Well, I know exactly what the steps were. I imported the .ab1 files from the sequencing facility into Geneious for trimming. I trimmed off the strands that came before & after the primers, then exported them as .fastq files to my Google Drive. From there I have been working between a Windows platform & a Mac platform. I had to dereplicate each sequence into its own .fastq file (as this tutorial states), then create a manifest file to each sequence file in that folder & (still trying to) import into q2.
Perhaps it is user error (I'm still pretty new to this entire world), but if I'm understanding everything correctly, this should work just fine.
As best I can...it's been a while since I did that.
I deleted the nt's before & after the beginning of each primer sequence (f & r) to clean them up. I did this with Geneious v7.1.8. From there, it was pretty straightforward. Just exporting to Google Drive.
Edit for clarity: I didn't trim off the sequence, leaving just the primers. I deleted the bits before the 5' start & after the 3' ends of the primers.
I'm super late to this thread, but I have a small suggestion.

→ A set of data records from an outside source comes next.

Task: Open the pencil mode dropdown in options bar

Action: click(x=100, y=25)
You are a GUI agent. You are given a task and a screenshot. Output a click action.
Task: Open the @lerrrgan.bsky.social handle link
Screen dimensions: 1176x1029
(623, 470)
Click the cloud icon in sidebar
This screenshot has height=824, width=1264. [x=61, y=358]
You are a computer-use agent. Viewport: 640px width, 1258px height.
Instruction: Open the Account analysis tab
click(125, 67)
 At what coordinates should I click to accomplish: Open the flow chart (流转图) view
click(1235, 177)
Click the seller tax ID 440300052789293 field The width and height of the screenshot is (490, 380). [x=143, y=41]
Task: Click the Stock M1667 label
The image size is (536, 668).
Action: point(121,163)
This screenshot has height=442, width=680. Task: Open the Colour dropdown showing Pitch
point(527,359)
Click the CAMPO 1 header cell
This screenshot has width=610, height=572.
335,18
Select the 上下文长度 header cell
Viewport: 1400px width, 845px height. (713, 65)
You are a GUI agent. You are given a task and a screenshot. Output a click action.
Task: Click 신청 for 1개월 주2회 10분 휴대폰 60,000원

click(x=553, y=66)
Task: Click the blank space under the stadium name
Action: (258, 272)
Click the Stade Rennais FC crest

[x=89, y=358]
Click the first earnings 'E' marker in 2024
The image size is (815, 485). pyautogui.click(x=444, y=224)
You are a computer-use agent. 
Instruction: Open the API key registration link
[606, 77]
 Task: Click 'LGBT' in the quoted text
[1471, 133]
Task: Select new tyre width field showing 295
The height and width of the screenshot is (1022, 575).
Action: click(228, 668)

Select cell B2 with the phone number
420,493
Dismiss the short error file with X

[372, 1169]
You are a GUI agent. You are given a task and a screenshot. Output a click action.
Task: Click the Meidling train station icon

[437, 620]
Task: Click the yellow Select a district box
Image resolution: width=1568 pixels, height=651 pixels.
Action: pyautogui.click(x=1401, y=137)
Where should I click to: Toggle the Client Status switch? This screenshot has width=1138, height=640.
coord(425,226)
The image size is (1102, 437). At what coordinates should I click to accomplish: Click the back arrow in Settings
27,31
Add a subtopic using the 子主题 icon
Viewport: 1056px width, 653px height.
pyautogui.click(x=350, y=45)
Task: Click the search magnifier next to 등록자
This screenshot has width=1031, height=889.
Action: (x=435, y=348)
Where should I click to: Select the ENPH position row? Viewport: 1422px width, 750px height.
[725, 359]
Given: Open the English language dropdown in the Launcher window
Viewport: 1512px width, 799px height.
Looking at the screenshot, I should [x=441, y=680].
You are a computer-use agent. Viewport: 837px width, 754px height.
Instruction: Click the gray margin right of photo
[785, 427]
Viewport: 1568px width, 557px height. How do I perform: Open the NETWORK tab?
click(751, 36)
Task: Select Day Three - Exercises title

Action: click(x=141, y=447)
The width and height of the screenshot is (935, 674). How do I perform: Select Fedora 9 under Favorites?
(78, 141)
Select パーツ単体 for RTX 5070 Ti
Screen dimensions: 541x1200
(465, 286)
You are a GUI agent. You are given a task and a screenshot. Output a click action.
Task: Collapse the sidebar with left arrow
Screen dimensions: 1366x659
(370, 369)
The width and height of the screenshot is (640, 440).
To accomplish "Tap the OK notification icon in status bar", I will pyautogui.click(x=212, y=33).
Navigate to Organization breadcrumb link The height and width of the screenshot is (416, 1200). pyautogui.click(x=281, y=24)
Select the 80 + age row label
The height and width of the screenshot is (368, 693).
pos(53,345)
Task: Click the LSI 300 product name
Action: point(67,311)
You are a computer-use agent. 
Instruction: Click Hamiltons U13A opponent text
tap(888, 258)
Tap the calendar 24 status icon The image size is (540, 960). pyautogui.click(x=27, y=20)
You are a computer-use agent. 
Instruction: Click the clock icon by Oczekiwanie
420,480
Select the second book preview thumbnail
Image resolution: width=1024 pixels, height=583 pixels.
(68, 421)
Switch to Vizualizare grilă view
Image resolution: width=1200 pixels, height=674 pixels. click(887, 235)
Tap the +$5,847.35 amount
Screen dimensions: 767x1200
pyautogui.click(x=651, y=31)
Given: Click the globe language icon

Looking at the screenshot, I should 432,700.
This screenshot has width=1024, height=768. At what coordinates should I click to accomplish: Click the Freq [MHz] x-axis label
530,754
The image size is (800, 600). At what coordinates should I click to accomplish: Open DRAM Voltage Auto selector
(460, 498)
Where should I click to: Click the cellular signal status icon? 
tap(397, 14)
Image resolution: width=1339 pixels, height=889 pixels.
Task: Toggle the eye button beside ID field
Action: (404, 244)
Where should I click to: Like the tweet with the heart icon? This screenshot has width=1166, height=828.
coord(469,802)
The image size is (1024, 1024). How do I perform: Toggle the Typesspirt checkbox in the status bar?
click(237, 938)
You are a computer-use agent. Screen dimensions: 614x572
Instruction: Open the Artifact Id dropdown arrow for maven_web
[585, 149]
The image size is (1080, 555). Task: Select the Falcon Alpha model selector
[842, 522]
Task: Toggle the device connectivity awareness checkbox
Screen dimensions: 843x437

Start from the very beginning and do it all in Qiime 2. Like, switching between .ab1 and fastq, mac and windows, sounds really hard. Especially if this is your first time using bioinformatics tools.
If you do this entirely in qiime 2, you will have a unified platform for primer trimming and processing, and I think we will get more consistent results.
I know this means repeating your work, but this might be the best way to get a result you can trust.
What are the very first, most raw, unedited files that you have?
Colin
I've thought about that being an issue & I agree that it would probably be best if I could just import everything directly into q2 & go from there. I DM'd @thermokarst last week with news that I have the same sequences at a Next Gen facility that are due back in a couple of weeks. It should be a lot easier to work with those data instead of my Sanger data. That said, once I get those files back I'll be importing them directly & going from there.
Thanks for the suggestion & the insight! I'll definitely be back soon with a fresh new set of problems.